We perform MTT-Assays for compound screening in living cells. This assay monitors relative cell numbers in comparison to vehicle treated cells and provides a read out for an impact of a compound on the proliferation/cytotoxicity axis.
The priniciple of this assay is that the yellow-coloured water soluble salt 3-(4,5-Dimethylthiazol-2-yl)-2,5-diphenyltetrazoliumbromid (MTT) is reduced by mitochondrial Succinate-Dehydrogenases and the reduction equivalents NADH and NADPH to a violet-coloured water-insoluble Formazan salt.
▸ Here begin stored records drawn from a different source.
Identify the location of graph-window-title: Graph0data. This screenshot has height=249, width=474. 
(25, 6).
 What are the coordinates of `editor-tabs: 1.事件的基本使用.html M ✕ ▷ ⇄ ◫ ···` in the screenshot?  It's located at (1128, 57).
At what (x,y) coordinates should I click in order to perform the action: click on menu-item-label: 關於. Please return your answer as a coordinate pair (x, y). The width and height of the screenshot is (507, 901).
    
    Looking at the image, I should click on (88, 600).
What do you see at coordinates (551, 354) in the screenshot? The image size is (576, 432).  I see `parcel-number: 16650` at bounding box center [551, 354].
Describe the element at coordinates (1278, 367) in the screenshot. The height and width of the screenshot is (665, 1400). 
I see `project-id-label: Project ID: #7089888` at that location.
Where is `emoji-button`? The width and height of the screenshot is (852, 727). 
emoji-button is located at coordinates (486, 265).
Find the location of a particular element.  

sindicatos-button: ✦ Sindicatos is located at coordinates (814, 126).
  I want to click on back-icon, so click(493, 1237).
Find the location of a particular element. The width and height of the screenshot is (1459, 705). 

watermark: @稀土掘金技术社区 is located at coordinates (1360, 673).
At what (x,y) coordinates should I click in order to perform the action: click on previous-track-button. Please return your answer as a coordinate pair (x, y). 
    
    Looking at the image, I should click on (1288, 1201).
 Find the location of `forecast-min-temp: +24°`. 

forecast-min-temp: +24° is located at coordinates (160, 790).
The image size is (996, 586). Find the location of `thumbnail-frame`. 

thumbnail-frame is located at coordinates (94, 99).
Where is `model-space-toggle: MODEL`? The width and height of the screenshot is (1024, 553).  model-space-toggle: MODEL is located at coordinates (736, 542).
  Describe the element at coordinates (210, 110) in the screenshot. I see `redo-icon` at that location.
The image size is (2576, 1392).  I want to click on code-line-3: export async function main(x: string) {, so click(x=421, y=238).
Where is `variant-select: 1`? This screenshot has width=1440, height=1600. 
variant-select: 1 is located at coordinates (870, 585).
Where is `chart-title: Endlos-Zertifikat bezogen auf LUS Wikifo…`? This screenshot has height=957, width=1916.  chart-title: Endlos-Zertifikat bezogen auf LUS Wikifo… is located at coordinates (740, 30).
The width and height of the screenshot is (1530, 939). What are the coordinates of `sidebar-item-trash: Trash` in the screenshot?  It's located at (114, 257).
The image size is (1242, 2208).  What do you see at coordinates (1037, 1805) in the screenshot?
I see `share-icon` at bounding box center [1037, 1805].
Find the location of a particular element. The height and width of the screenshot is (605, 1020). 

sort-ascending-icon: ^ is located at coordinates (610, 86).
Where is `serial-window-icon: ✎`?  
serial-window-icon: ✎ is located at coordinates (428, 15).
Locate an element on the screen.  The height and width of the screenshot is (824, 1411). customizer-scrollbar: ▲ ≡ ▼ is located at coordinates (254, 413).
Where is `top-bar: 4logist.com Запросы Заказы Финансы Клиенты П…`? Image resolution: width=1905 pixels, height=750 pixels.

Since this reduction of Tetrazoliumbromid is an enzyme-dependent step, it can only occur in living cells (the more living cells, the more Tetrazoliumbromid conversion, the more violet color). The drawback of this assay is that we cannot make any conclusions whether a compound is cytostatic or cytotoxic. Nevertheless, the MTT-Assay is an inexpensive readout that requires only a limited handling time and that gives a good read-out about the biologic activity of a chemical compound and is therefore frequently the method of choice for screening of compounds.
To perform the assay, cells are incubated with MTT dissolved in cell culture medium (usually for 2-3 hours). Then the medium is aspirated and the water-insoluble Formazan salt is solubilized with 2-Propanol. The intensity of the violet color is determined with an ELISA reader at 550 nm.